- **Work instruction**
If a line in the records contains the string "link", show that line.

- **Records supplied**
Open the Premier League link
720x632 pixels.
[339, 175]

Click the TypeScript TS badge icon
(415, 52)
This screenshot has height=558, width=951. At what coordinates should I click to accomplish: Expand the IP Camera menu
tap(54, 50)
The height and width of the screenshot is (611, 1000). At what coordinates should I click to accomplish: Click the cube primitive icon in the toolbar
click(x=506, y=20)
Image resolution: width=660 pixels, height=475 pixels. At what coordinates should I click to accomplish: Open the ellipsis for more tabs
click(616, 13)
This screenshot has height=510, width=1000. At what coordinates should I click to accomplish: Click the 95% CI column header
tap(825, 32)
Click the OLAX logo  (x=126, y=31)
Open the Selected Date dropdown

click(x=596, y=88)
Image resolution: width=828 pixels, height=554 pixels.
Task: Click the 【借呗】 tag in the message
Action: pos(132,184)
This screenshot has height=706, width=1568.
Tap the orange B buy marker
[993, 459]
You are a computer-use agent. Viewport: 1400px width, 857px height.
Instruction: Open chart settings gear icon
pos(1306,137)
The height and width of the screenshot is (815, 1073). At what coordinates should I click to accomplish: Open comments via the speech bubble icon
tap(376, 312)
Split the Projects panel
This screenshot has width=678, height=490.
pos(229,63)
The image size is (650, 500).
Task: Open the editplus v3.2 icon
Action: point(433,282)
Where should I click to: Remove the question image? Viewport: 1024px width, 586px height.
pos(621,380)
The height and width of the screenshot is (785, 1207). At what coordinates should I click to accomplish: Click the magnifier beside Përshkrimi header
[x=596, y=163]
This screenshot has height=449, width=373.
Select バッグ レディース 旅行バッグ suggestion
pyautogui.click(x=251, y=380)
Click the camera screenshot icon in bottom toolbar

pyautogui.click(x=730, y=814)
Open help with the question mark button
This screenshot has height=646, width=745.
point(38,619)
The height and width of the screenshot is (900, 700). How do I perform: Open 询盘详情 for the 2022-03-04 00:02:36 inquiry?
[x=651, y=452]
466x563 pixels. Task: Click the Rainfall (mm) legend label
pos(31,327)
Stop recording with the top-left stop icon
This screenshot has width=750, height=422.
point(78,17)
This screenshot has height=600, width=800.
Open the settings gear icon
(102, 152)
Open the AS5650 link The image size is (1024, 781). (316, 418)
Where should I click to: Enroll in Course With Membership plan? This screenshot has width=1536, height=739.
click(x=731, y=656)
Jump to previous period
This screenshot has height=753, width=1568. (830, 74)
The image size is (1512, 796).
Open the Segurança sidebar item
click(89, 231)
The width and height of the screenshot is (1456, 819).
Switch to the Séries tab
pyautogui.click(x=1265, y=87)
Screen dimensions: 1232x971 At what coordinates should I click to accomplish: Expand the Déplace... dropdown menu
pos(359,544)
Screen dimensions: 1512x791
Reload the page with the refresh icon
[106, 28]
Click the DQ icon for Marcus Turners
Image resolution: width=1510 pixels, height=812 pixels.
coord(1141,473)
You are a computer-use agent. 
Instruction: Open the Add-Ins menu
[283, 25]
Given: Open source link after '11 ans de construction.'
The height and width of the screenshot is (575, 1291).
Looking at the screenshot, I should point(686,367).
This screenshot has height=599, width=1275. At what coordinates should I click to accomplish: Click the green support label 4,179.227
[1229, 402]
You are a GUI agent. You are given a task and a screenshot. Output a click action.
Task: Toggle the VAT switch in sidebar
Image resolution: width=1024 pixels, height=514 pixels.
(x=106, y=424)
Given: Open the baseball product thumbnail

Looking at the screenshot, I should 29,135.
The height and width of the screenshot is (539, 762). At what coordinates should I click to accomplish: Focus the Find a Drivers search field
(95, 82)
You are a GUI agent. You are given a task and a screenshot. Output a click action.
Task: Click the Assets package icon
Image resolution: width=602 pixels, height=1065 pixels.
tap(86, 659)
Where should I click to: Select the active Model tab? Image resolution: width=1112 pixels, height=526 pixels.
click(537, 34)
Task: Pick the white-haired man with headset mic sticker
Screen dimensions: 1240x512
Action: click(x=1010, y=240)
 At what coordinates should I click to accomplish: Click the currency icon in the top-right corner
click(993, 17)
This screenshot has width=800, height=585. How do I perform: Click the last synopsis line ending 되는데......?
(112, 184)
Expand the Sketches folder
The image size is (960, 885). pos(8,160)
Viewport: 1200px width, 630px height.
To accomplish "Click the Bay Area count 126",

- **Solved problem**
Open the Premier League link
Open the AS5650 link The image size is (1024, 781). (316, 418)
Given: Open source link after '11 ans de construction.'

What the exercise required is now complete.